Evans v. U.S. Office of Personnel Management

Decision Date30 July 2003
Docket NumberNo. CIV.A. 03CV0055(ESH).,CIV.A. 03CV0055(ESH).
PartiesLane EVANS, Plaintiff, v. UNITED STATES OFFICE OF PERSONNEL MANAGEMENT, Defendant.
CourtU.S. District Court — District of Columbia

Mark S. Zaid, Krieger & Zaid, PLLC, Washington, DC, for Plaintiff.

James S. Carroll, III, U.S. Attorney's Office District of Columbia, Washington, DC, for Defendant.

MEMORANDUM OPINION

HUVELLE, District Judge.

This case arises from the United States Office of Personnel Management's ("OPM") refusal to disclose a two-page memorandum requested under the Freedom of Information Act ("FOIA"). Defendant argues that disclosure is not required because the document is protected by FOIA's Exemption 5. Plaintiff counters that the government has failed to sustain its burden under Exemption 5 because: 1) the memorandum is neither deliberative nor predecisional, and 2) the document lost any possible protection because it was adopted by OPM as a final agency opinion in two public documents. Having reviewed the document in camera, the Court agrees that the government has not shown that the document is deliberative and predecisional, and therefore, it need not reach plaintiff's remaining arguments. The Court will therefore deny defendant's motion for summary judgment and deny plaintiff's cross-motion for discovery as moot.

BACKGROUND

Plaintiff is currently serving his eleventh term in the United States House of Representatives, representing the 17th Congressional District of Illinois. (Compl.¶ 3.) He is the Ranking Democratic Member of the House Veterans' Affairs Committee. (Id.) Plaintiff's interest in the document stems from his personal experience as a veteran and member of the aforementioned committee, and more directly from his concern that veterans' congressionally-granted rights, privileges, and benefits are not being effectively administered. (Id. ¶ 5).
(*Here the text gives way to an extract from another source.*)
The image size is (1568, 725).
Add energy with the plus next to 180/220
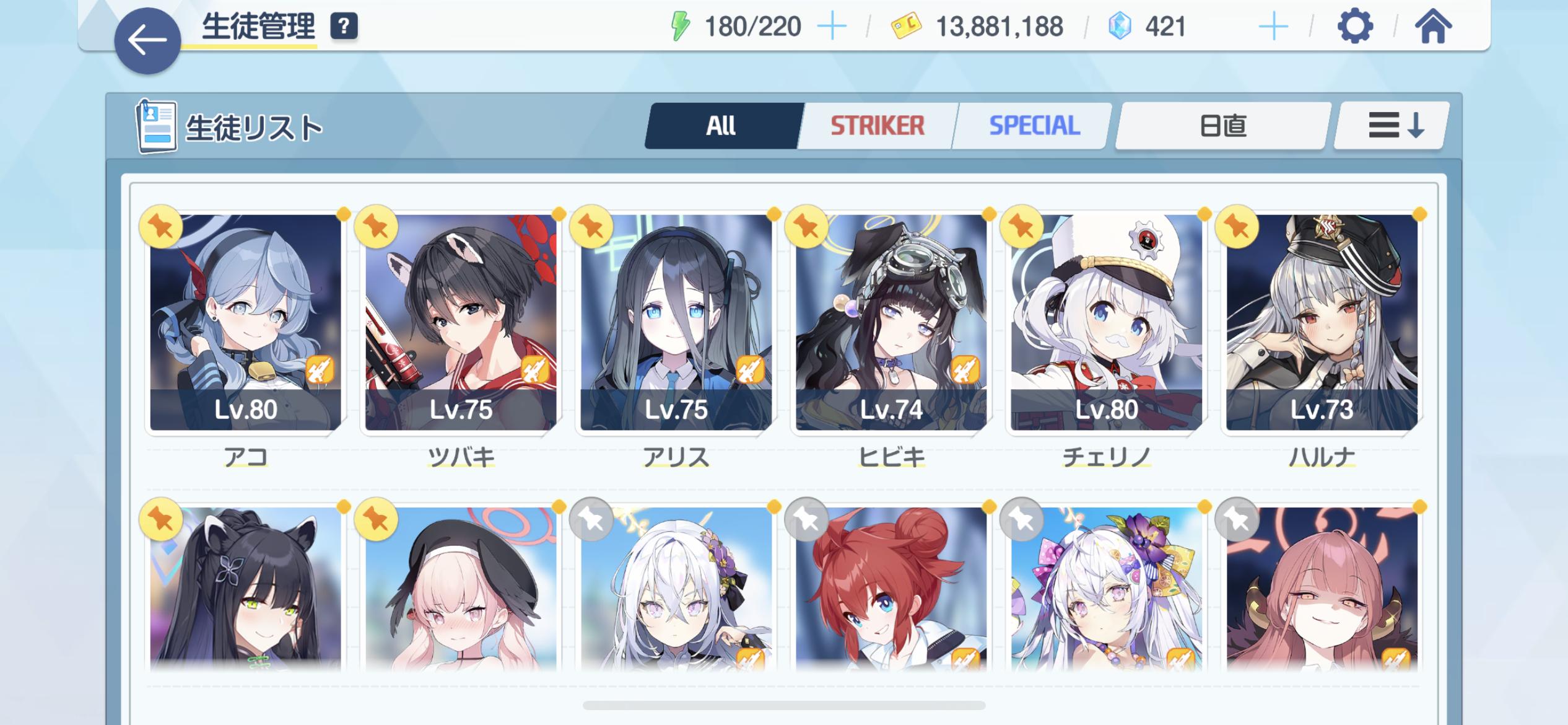[x=832, y=27]
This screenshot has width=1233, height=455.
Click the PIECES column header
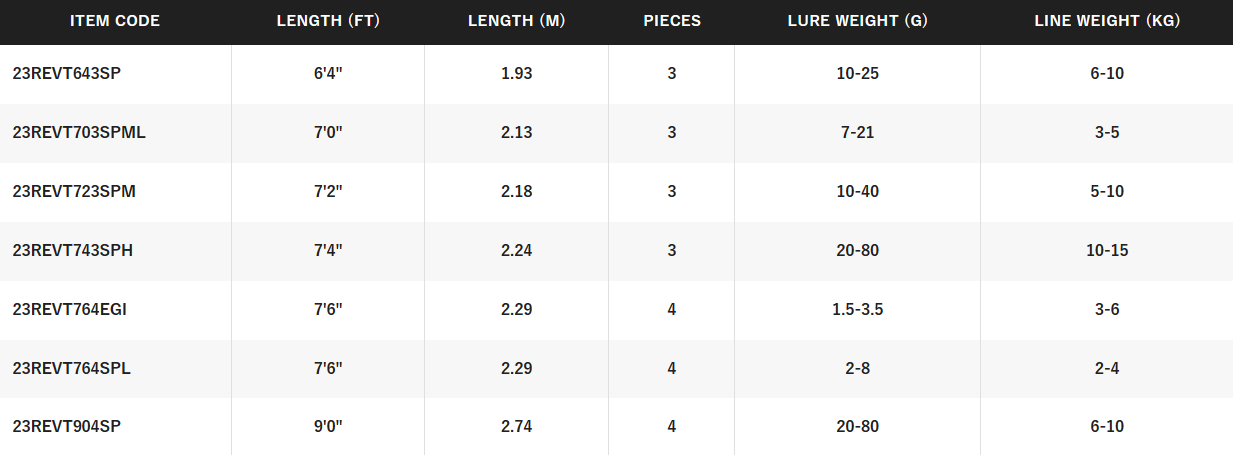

On September 5, 2002, plaintiff made a request pursuant to FOIA, 5 U.S.C § 552, to Kay Cole James, Director of the Office of Personnel Management. (Declaration of Mark Robbins ["Robbins Decl."] ¶ 4.) Specifically, plaintiff demanded a copy of the May 18, 1998 OPM Office of General Counsel ("OGC") memorandum relating to the use of multiple certificates to fill interdisciplinary positions.1 (Id.) This request was referred to OGC for a response. (Id.) By letter dated September 20, 2002, Mark Robbins, General Counsel for the OPM, informed plaintiff that OPM was denying the FOIA request pursuant to Exemption 5, claiming the memo was prepared by an OGC staff member in response to an inquiry from an OPM program office regarding the permissibility of instructing examining offices not to issue multiple certificates of eligibles for vacant interdisciplinary positions.2 (Id. ¶ 5, 10.) By letter dated October 4, 2002, plaintiff appealed the decision of OGC to Dan Blair, the Deputy Director of the OPM. (Id. ¶ 6.) Mr. Blair then notified plaintiff on December 13, 2002, that OPM would uphold the decision of the OGC to assert Exemption 5. (Id. ¶ 7.)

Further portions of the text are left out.